Na passada sexta-feira, a direcção-geral de Assuntos Económico e Financeiros da União Europeia avançou uma previsão de recessão técnica em 2020, em resultado do abrandamento da actividade por causa do surto de coronavírus. Os serviços têm estado a avaliar diferentes cenários, com as últimas estimativas a apontaram para uma contracção de 1% do Produto Interno Bruto da União Europeia.
Mas como admitem os técnicos, “os últimos desenvolvimentos indicam a probabilidade de um cenário ainda mais adverso”, em que a queda da actividade económica seria semelhante à da contracção de 2009, oficialmente o pior ano da crise financeira.
Estas previsões levariam, por si só, a Comissão Europeia a considerar a revisão dos requerimentos, por exemplo para o ajustamento estrutural, no âmbito do Pacto de Estabilidade e Crescimento. Mas além da travagem busca da economia, Bruxelas também está a ter em conta os “custos extraordinários” que os governos estão a ter tanto no combate à propagação da doença como à compensação dos sectores mais impactados e o apoio das populações.
A avaliação da Comissão Europeia foi, assim, de que se verificam todos os critérios que justificam a activação, pela primeira vez na história, deste mecanismo de excepção.
Cabe aos Estados membros da União Europeia aprovar a activação da cláusula geral de exclusão (também conhecida por escape ou derrogação) do Pacto de Estabilidade e Crescimento — na prática, com a sua mensagem desta sexta-feira, a presidente da Comissão está a pedir aos países que o façam o mais rapidamente possível.

## Entradas de dados recolhidas
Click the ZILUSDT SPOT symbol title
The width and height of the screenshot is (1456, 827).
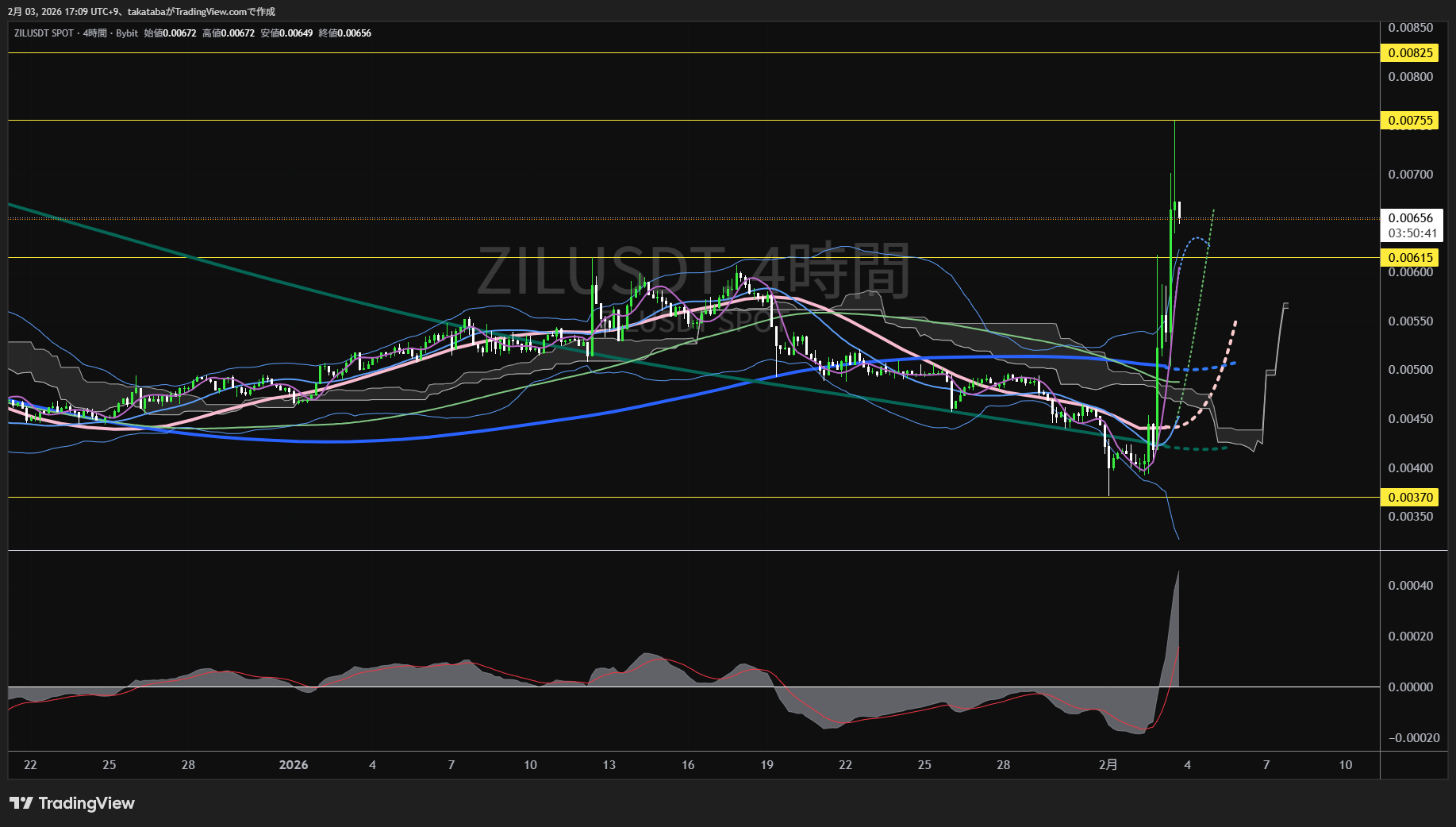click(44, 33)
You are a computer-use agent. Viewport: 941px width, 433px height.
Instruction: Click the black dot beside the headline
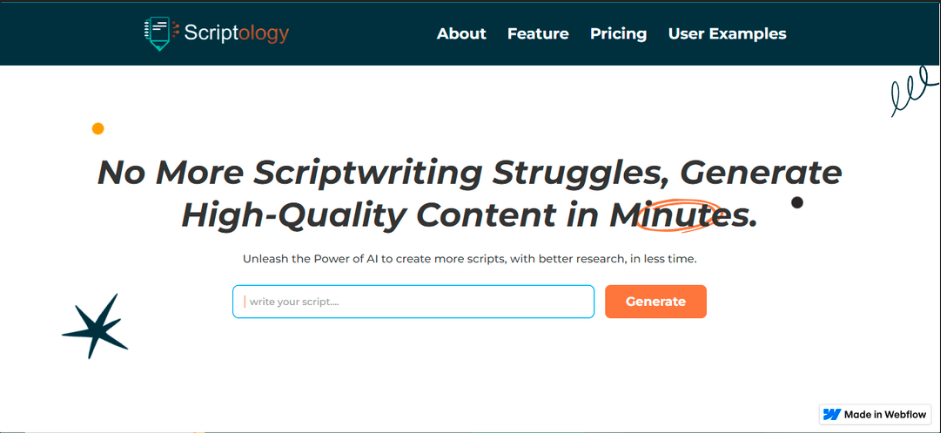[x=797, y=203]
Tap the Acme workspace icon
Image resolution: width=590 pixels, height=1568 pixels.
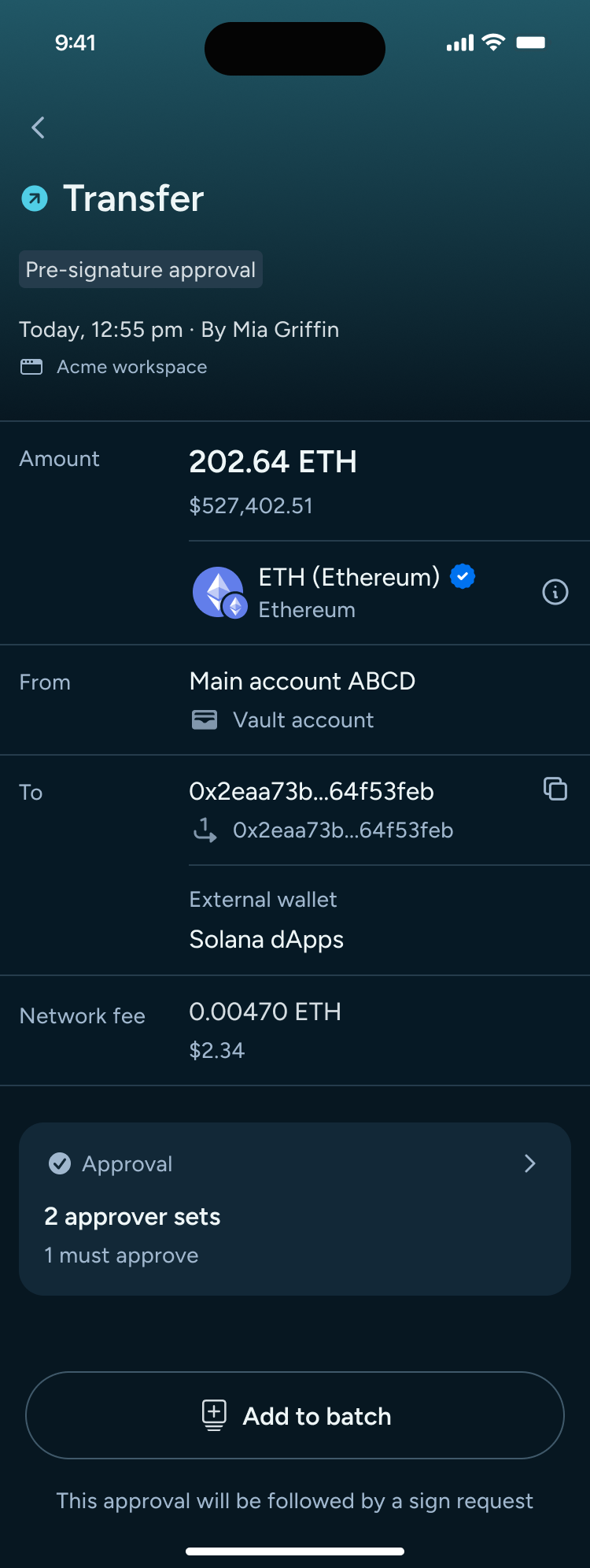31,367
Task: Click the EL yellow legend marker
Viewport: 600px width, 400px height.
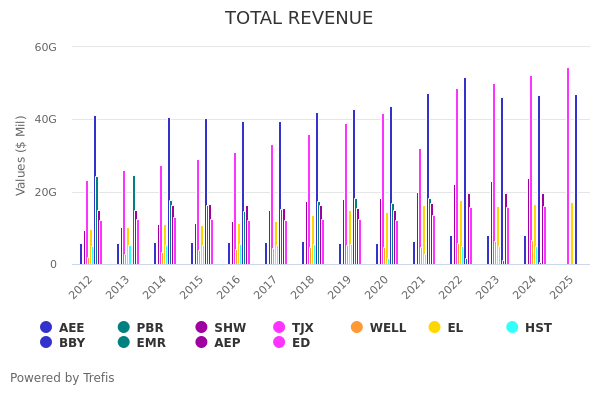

## ATIVIDADES
1: De acordo com o excerto, para que contração do Produto Interno Bruto da União Europeia apontavam as últimas estimativas?
2: Diga se cada afirmação está de acordo com o excerto, respondendo sim ou não e citando as palavras do excerto que o decidem.
(a) A previsão de recessão técnica para 2020 foi apresentada numa sexta-feira.
(b) O mecanismo de exceção já tinha sido ativado anteriormente.
(c) Cabe à Comissão Europeia aprovar a ativação da cláusula geral de exclusão.
3: Copie fielmente o trecho do excerto que vai de "Mas como admitem" até "mecanismo de excepção.".
Os registos provêm de uma fonte diferente.

## RESPOSTAS POR ITEM
1: Apontavam para uma contração de 1% do Produto Interno Bruto da União Europeia.

2:
(a) Sim: "Na passada sexta-feira, a direcção-geral de Assuntos Económico e Financeiros da União Europeia avançou uma previsão de recessão técnica em 2020".
(b) Não: "pela primeira vez na história, deste mecanismo de excepção".
(c) Não: "Cabe aos Estados membros da União Europeia aprovar a activação da cláusula geral de exclusão".

3:
Mas como admitem os técnicos, “os últimos desenvolvimentos indicam a probabilidade de um cenário ainda mais adverso”, em que a queda da actividade económica seria semelhante à da contracção de 2009, oficialmente o pior ano da crise financeira.
Estas previsões levariam, por si só, a Comissão Europeia a considerar a revisão dos requerimentos, por exemplo para o ajustamento estrutural, no âmbito do Pacto de Estabilidade e Crescimento. Mas além da travagem busca da economia, Bruxelas também está a ter em conta os “custos extraordinários” que os governos estão a ter tanto no combate à propagação da doença como à compensação dos sectores mais impactados e o apoio das populações.
A avaliação da Comissão Europeia foi, assim, de que se verificam todos os critérios que justificam a activação, pela primeira vez na história, deste mecanismo de excepção.